Direct complex format file opening

If you know the file type (SICD, Sentinel, RadarSat, etc) of your file, it is advisable to use the correct reader class directly.

The first reason to do this is efficiency. Using the correct reader avoids all unnecessary steps in attempting using other format readers, catching the associated exceptions, and continuing until success.

The second reason to do or try this is when the general opener process is not working. The general complex opener function simply iterates over the collection of complex format readers, catching some exceptions, and returning the first reader instance that works. In this case, the catching of exceptions can actually lead to confusion, because the underlying problem is being suppressed.

from sarpy.io.complex.sicd import SICDReader
reader = SICDReader('<path to sicd file>')

SICD metadata structure

Access the SICD structure or tuple of structures associated with the reader. Note that the sicd structure is defined using elements of sarpy.io.complex.sicd_elements

A sicd file will necessarily be composed of a single image, but other file formats (like sentinel or radarsat) often contain multiple images combined into a single package (i.e. multiple polarizations or other aggregate collections).

from sarpy.io.complex.converter import open_complex

reader = open_complex('<path to complex file>')

# nebulous contents - this will be a sicd structure, or a tuple of sicd structures
nebulous_contents = reader.sicd_meta

# Unified access - this will always be a tuple of sicd structures,
# with one sicd structure per image
sicd_tuple = reader.get_sicds_as_tuple()

the_sicd = sicd_tuple[0]  # access the desired sicd structure

# provide a human readable, if long, dump of contents to terminal
print(the_sicd)

# get xml string representation
xml_string = the_sicd.to_xml_string(tag='SICD')

# get json friendly dict representation
dict_representation = the_sicd.to_dict()

# access field values
print(the_sicd.CollectionInfo.CollectorName)

The SICD structure access details are implemented as in sarpy.io.complex.base.SICDTypeReader.get_sicds_as_tuple(). The behavior of the SICD structure methods are implemented as in sarpy.io.complex.sicd_elements.SICD.SICDType.to_xml_string().
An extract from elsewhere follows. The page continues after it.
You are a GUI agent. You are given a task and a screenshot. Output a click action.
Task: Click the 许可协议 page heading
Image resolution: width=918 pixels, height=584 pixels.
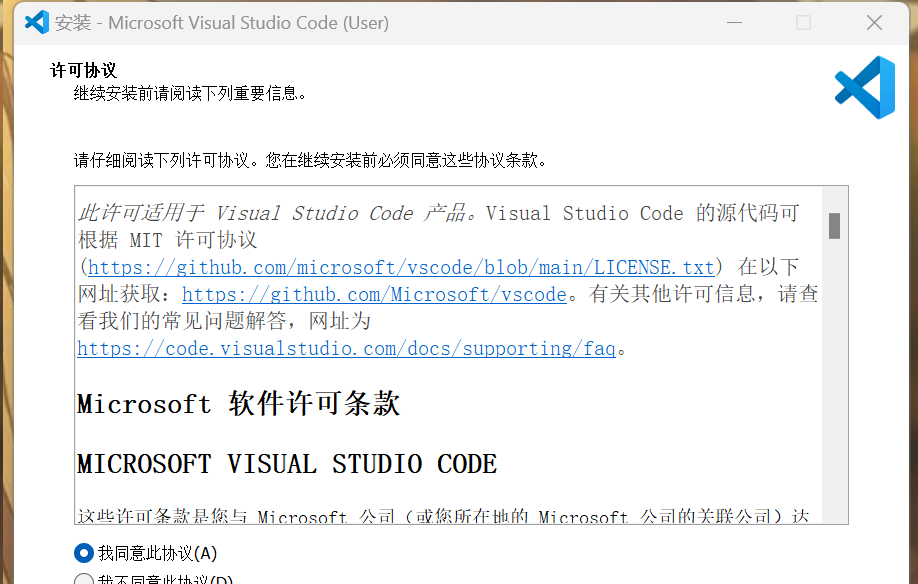(83, 70)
Read SICD-like (complex) pixel data

In the image file(s), complex format data is generally stored with real and imaginary components of either 16-bit integer or 32-bit floating point type. For most typical use cases, the storage format is not important, and the data should be reformatted as 64-bit complex data (i.e. 32-bit floating point real and imaginary components).

Every SICD-like reader has each image consisting of a single complex band, and can be sliced based on rows (first dimension, according to SICD convention) and columns (second dimension, according to SICD convention). There is no expectation on relation of individual image sizes from the same reader, and slicing on multiple images simultaneously is not supported.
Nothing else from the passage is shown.